This does not affect my opinion of the book or the content of my review.
Published by Pioneering Press
Released on January 28, 2016
I was in the mood for an action-packed gritty Old West adventure and that was exactly what I got. But what I didn’t expect was the inclusion of a mystery element along with a bit of romance. And boy howdy did that just about make this story perfect for me.
The story opens with former army scout and lawman, Mart Donahue stumbles across a burning wagon and a couple dead bodies out near Apache country. Donahue’s instincts are honed to a fine edge and the evidence left behind smell of trouble especially the presence of a woman’s effects and no woman. But he rides on into Tombstone to report what he found and leave the dead men and the woman’s things at the sheriff’s office. The Earps are inclined to believe him about what occurred, but the woman’s fiancé seems bent on pinning her disappearance on Donahue.
Donahue planned on settling in the territory and he can’t until he clears his name and gets the bounty on his head removed. And the only way to do that is to find the girl. As Donahue painstakingly follows the trail he finds more contradicting evidence and things don’t add up. Apaches on the warpath, bounty hunters out to end him, a fiery and beautiful Mexican woman who doesn’t trust him, and powerful people moving their plans forward from the shadows keep Donahue keen and dangerous as only he can be.
I was delightfully surprised when I realized the author was weaving his tale with real life characters and events- Geronimo, Crook, the Earps, the OK Corral. Yep, good times! The plot was action-based of course and provided several exciting gun battles, survival scenes, and the rise in tension as the mystery behind events tightened the danger up that extra notch.
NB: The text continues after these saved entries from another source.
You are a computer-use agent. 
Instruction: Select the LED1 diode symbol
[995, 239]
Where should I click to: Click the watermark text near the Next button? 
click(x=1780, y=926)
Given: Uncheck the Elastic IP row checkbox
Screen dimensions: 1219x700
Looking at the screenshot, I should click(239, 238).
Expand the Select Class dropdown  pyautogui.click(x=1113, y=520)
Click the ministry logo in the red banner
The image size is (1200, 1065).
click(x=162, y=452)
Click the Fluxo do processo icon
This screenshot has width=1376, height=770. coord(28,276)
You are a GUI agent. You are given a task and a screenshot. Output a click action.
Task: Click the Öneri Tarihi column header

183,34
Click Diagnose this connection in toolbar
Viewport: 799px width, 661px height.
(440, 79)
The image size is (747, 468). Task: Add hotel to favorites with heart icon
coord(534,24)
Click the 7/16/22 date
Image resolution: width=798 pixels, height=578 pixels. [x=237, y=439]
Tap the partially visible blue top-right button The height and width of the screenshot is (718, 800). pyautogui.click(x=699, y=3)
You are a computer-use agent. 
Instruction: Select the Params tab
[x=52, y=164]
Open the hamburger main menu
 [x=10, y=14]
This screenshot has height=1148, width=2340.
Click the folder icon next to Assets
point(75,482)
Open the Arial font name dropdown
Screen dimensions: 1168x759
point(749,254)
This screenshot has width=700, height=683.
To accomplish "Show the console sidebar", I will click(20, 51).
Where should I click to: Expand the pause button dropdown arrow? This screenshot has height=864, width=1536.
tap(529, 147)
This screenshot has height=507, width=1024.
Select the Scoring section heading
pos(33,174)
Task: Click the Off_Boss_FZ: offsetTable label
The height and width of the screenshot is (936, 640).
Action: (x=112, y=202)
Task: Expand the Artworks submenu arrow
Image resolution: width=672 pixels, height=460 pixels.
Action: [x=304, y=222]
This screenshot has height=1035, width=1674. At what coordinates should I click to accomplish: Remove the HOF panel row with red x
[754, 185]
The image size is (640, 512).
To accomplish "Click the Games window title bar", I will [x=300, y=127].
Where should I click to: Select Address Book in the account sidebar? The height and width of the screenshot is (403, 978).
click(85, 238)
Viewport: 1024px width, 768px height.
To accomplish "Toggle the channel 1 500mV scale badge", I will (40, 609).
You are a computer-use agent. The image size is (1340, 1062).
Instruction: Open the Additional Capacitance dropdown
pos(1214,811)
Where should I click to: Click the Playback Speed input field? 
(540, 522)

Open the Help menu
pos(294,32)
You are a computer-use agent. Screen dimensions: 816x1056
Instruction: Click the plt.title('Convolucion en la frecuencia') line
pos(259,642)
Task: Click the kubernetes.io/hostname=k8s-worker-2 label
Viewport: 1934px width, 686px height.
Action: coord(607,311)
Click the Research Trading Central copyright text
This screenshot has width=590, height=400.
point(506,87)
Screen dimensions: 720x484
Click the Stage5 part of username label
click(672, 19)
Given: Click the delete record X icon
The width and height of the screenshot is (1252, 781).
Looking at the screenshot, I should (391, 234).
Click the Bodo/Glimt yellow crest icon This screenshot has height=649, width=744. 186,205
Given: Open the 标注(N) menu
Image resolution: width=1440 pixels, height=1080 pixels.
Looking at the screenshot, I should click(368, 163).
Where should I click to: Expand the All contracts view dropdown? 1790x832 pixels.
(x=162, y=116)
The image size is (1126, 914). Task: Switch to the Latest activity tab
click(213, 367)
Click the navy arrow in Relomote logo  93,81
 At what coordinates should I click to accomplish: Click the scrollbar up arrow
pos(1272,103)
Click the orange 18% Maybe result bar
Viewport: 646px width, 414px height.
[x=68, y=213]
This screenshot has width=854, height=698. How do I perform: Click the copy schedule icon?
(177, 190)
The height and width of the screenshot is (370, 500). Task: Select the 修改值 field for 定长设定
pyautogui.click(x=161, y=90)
The way the author introduced his hero, Donahue, allowing the reader to slowly figure out what caliber of man he is and that really worked for me. He is a man of few words and lets his actions speak for him. I loved the peeling back of the layers to reveal who he was and what he was capable of doing. He had camaraderie with the hard lawmen like the Earps, but was also well respected at the nearby fort for his fighting and scouting prowess.
In the midst of the action sequences were some hilarious moments usually involving Ysabella the fiery Mexican lady. Poor Donahue wasn’t sure of what to make of her, but was smart enough to treat her warily, but with respect after seeing her in all her devious glory. They had some good scenes together.
[quote]“She let the pistol hang down by her side, and fell against him, shivering with cold and shock. He put his arm round her, acutely conscious of her nakedness, and was about to make suitable soothing noises when he felt her stiffen and pull away from him.
“Cerdo!” she spat. “All men are the same! You take advantage of a naked woman! You try to maul her! Pig!” she added, in case he had not got the message in Spanish, and for emphasis, she slapped his face.
It was no lover’s tap. Donohue, caught totally by surprise, did not even have a chance to duck, and took the full force of the blow on his cheekbone. It hurt.
“I never intended….” He began. “I had forgotten you had no clothes on, ma’am! Didn’t mean to…” He stopped, dumbfounded, when she slapped him again.
“That is for forgetting! And that” – her hand swung again, but this time, he caught her wrist and stopped it.
“And what the hangment is that one for?” he shouted, goaded beyond bearing.
“That is for not intending to!” she snapped, stepped round him and dived into the little cave. He stood there by three corpses and waited for his head to stop ringing. When it had, he could still not work out whether he had just been slapped for taking advantage of her nudity or for not doing so.”
- 100 Donahue and Ysabella from Unforgiving[/quote]
I loved getting the big money scene at the end because Barratt, the man who accused Donahue of killing Ysabella and starting the whole mess, was such a bully and really had it coming.
All in all, this was a satisfying story set in the Old West that I can heartily recommend.
My thanks to Pioneering Press for the opportunity to read this book in exchange for an honest review.